Because of this, COPD doesn't usually affect you in a noticeable way until the disease has already done a significant amount of damage to your lungs. In fact, research suggests that most people with COPD lose about 50-70% of their lung function before the first breathing symptoms appear.
That's because COPD is chronic, progressive disease, meaning it slowly gets worse over time. It is caused by repeated lung inflammation—most often from smoking—that gradually damages your lung and airway tissue over the span of many years.
When your airways become too obstructed or too many of the tiny air sacs in your lungs have been damaged, that's when breathing problems start. At that point, the lungs have so little healthy tissue left that they are struggling to absorb enough oxygen to meet your body's needs.
Noticeable symptoms start when the lungs can no longer compensate for the damage they've sustained. At first, your symptoms may only flare up when your lungs have to work harder than usual, such as when you do strenuous physical activity.
The first signs might be losing your breath more quickly when you exercise, or finding that activities that used to be easy now leave you struggling for air. Another early sign is a excess mucus in the airways, which can result in a wet, chronic cough.
What if You Have COPD But Don't Have any Symptoms?
It is certainly possible to have COPD and not show any symptoms, especially in the earliest stages of the disease. Even when symptoms do begin to show up, they are often ignored or misdiagnosed.
Unfortunately, it's generally impossible to diagnose COPD until noticeable lung damage has occurred. Before that point, the damage is mostly hidden and difficult to detect.
By definition, you have COPD when you score an 80 percent or less on a specific lung function test called spirometry. This test measures your ability to force air out of your lungs, and it's a good measure of how obstructed your airways are.
It usually takes many years for your lung function to decline to this level, which is why most people aren't diagnosed until they are over the age of 40. However, spirometry tests can still catch COPD earlier than other methods, since it can detect reduced lung function even it starts to cause symptoms.
If you are worried you might have COPD, the only way to know for sure is to get tested by your doctor. Unfortunately, even if your test is negative, there is no way to know for sure if you will develop COPD in the future.
However, you can estimate your overall risk for developing the disease.
How to Estimate Your Risk for COPD
If you are worried that you or someone you love might have COPD, there are some simple ways you can estimate the risk on your own.
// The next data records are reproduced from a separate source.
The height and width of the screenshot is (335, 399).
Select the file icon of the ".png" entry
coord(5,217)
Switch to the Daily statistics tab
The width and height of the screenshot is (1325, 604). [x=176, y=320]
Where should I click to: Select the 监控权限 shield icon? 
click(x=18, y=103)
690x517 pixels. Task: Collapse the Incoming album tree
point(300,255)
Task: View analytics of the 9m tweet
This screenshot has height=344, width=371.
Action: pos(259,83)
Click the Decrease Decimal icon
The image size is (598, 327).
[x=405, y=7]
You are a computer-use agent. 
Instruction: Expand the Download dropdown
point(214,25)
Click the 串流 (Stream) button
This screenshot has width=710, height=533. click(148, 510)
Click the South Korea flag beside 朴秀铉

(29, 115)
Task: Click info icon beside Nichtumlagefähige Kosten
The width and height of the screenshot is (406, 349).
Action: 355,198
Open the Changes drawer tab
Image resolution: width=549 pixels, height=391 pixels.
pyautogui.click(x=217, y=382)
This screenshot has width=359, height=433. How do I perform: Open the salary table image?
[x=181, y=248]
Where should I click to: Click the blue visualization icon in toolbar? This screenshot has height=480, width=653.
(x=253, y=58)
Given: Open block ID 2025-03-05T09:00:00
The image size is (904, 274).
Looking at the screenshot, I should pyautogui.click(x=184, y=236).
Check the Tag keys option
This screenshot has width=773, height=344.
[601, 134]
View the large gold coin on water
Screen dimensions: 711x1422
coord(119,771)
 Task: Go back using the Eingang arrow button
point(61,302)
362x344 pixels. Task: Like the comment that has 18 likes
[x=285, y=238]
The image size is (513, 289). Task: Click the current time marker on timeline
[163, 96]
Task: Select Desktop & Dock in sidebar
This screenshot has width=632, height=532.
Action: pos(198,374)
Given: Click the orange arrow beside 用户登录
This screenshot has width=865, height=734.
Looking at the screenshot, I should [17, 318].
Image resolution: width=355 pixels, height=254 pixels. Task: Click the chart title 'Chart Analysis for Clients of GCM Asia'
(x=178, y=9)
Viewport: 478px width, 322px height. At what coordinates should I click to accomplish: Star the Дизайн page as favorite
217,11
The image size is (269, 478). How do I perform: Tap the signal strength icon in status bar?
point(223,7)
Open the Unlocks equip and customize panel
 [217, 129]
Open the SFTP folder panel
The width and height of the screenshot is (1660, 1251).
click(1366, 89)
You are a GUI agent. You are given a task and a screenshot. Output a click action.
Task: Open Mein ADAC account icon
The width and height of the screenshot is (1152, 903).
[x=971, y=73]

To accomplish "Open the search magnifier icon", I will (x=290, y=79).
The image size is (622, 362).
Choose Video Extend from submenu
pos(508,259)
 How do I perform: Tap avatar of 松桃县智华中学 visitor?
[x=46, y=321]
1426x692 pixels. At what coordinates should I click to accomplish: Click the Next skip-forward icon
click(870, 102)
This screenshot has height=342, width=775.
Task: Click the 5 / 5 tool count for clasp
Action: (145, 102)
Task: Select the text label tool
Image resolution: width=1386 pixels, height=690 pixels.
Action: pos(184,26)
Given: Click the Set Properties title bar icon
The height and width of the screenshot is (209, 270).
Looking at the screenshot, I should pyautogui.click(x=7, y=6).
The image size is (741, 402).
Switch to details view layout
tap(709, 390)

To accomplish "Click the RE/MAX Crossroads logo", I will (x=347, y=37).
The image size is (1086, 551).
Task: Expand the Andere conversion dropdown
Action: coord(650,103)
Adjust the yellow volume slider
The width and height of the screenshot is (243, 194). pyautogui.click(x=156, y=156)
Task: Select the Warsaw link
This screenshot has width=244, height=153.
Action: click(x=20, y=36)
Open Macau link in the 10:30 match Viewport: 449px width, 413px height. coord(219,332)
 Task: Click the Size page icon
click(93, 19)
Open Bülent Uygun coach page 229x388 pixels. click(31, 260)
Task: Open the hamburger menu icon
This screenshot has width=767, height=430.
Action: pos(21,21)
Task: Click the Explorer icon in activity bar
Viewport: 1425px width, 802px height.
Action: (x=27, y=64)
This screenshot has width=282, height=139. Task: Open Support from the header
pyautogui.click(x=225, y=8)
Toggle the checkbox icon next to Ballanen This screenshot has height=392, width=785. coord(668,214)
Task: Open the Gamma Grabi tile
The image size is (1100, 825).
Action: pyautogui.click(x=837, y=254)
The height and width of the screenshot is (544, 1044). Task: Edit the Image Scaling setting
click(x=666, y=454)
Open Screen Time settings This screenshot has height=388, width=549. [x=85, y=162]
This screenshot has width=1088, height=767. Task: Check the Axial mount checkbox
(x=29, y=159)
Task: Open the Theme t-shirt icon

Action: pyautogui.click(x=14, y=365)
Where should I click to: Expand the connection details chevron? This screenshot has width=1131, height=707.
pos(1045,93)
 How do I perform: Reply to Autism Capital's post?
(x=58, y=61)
While this isn't a substitute for going to the doctor, it can help you decide whether or not you should get tested for COPD.
All you have to do is answer some basic questions about your health, lifestyle, and any respiratory symptoms you experience. Your answers will reveal whether or not you have any major COPD risk factors and give you a better idea of how likely you are to develop the disease.
Do You Smoke Now, or Have You Ever Smoked in the Past?
People with a history of smoking are more likely to develop COPD and more likely to die from the disease. In fact, the vast majority—up to 90 percent—of COPD cases are caused by smoking.
That's why “do you smoke” and “have you ever smoked” are usually the very first questions a doctor will ask a patient suspected of having COPD. The length of time that you've smoked, the number of cigarettes you've smoked, and whether or not you've quit smoking all influence your risk.
Your risk is higher the more cigarettes you smoke and the more years you have been a smoker. Women smokers are also somewhat more likely to develop COPD than men who have smoked for the same length of time.
Quitting smoking, however, can reduce your risk for both developing the disease and dying from COPD. The earlier you quit the better, and the risk is lower if you haven't smoked for at least ten years.